*** Block opens ***

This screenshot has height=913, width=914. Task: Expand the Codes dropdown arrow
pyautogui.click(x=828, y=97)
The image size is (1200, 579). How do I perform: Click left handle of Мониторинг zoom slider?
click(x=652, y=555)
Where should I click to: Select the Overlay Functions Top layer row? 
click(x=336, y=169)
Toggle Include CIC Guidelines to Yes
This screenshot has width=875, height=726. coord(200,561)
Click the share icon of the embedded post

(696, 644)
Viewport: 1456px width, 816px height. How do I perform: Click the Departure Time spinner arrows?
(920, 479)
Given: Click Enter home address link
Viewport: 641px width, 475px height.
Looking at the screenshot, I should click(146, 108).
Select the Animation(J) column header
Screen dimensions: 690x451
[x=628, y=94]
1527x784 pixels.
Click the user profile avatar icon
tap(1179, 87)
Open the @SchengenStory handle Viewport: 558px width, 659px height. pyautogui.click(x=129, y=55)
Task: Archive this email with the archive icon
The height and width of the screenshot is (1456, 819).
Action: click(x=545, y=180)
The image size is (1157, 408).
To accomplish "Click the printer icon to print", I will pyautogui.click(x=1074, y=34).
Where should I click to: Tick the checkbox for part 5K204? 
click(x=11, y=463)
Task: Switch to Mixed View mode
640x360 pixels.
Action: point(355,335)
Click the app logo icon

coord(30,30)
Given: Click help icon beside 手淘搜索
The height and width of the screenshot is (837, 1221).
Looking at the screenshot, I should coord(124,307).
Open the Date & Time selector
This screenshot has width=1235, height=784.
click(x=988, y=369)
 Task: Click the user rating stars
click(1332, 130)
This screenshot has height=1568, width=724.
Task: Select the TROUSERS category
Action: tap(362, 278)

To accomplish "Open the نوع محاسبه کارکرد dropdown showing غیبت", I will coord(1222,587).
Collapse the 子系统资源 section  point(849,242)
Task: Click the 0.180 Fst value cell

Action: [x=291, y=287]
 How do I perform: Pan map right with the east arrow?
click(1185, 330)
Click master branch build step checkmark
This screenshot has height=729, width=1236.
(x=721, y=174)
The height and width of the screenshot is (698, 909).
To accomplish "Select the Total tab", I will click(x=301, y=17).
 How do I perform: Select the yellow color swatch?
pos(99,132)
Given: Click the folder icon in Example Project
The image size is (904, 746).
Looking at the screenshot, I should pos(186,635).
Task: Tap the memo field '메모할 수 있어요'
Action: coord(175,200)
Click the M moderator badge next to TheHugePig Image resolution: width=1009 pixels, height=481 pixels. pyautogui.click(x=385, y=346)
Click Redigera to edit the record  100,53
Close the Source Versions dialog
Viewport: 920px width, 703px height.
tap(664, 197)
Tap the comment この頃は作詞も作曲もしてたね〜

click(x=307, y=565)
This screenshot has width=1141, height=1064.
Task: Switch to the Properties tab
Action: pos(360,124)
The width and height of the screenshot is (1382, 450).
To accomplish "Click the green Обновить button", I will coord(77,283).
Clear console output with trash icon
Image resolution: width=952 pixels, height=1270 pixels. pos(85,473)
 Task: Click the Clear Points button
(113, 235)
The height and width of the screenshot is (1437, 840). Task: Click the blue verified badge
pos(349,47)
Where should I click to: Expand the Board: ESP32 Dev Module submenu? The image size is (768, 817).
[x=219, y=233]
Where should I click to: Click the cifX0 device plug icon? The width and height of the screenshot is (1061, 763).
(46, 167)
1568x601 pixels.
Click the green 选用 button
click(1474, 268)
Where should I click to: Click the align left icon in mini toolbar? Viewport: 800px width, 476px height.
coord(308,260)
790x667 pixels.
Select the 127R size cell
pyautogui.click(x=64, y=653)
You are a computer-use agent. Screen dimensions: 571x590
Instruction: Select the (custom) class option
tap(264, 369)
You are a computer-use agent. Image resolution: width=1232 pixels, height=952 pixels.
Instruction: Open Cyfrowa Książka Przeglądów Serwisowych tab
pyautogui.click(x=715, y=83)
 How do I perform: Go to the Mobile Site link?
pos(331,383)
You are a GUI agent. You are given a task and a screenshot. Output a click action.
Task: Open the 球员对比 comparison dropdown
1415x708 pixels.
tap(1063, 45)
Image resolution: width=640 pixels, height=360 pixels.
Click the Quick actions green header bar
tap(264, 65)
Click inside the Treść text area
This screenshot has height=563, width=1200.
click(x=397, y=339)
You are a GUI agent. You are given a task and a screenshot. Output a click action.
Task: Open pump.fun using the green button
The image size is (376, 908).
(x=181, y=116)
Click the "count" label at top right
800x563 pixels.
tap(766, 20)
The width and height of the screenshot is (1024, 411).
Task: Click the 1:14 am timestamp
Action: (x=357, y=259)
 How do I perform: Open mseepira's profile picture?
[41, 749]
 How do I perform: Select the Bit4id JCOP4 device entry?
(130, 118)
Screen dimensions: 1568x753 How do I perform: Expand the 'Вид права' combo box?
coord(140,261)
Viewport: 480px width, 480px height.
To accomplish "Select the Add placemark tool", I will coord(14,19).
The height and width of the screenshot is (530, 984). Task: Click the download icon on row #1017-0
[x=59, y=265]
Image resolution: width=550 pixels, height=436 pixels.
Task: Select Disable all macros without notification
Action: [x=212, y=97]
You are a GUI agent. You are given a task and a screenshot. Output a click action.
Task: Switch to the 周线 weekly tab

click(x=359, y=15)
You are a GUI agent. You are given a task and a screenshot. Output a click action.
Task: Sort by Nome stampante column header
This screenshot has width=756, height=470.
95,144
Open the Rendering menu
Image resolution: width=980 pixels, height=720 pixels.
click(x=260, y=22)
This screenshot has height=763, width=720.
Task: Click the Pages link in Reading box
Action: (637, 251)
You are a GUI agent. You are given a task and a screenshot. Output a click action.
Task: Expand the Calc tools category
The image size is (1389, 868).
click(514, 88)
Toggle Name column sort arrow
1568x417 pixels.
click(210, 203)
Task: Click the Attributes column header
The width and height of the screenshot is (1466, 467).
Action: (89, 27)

*** Block closes ***

TASK REQUIREMENTS - Within the records, tally every line that contains the word "computer". Only the resulting number should be given.

SOLUTION BELOW - 2